» **Text excerpt**
---+---
3. That was a decision of the Industrial Tribunal which could give rise to an estoppel for the purposes of the doctrine of res judicata . The Industrial Tribunal was competent to determine all the matters before it, including the disputes for unpaid wages under the Wages Act l986.
4. The Industrial Tribunal had made a decision with the consent of the parties just as if it had itself completed the investigation and decided the matter by judgment.
5. The formality of the judgment meant that it was not necessary to rely upon the underlying agreement. "It is the judgment itself that raises the estoppel."
6. Although the subject matter of the action, i.e. non-payment of wages, was not essentially the subject matter brought before the Industrial Tribunal, i.e. compensation for unfair dismissal, the doctrine of res judicata extended "beyond the subject matter of the litigation itself". He cited Henderson v Henderson (l843) 3 Hare l00 at ll5 and added:
"But the doctrine of res judicata extends, as is well-known, beyond the subject matter of the litigation itself. It was expressed by the Vice-Chancellor in Henderson v Henderson .... that the plea of res judicata applies, except in special cases, not only to points upon which the court was actually required by the parties to form an opinion and pronounce a judgment, but to every point which properly belonged to the subject of litigation which the parties, exercising reasonable diligence, might have brought forward at the time.

This no issue between the parties that it was within the jurisdiction of the Tribunal to award the sums now claimed for non-payment of wages had that matter been brought before the Tribunal. The grounds of the application for compensation for unfair dismissal depended precisely upon the allegation of fact that the plaintiff had been consistently underpaid during the course of his employment and had been refused the payments due to him when he asked for them and when he persisted in his request for payment was then summarily dismissed. That is to say, the claim for unfair dismissal was factually based upon the allegations as to non-payment of due wages which founds the cause of action before me.

In my judgment that is without doubt a point which properly belonged to the subject of the litigation before the Tribunal, it being accepted that it was a matter which could properly be determined by the Tribunal."
For those reasons the judge held there was an estoppel and dismissed the action.
---+---
» **Data section**
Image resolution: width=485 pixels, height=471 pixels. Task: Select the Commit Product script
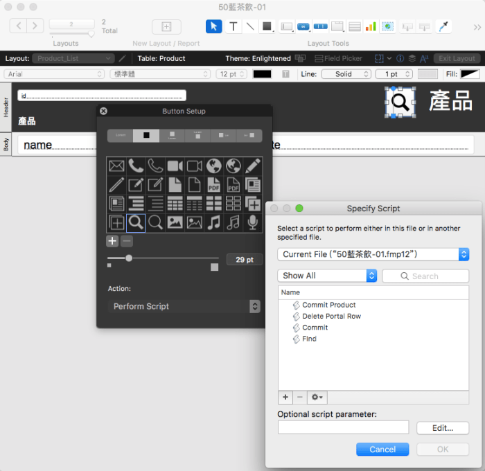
---+---
» **Your objective**
From the res judicata passage above, output the section that begins at the words "In my judgment" and stops after the words "dismissed the action.", copied without any change.

» **Answer in full**
In my judgment that is without doubt a point which properly belonged to the subject of the litigation before the Tribunal, it being accepted that it was a matter which could properly be determined by the Tribunal."
For those reasons the judge held there was an estoppel and dismissed the action.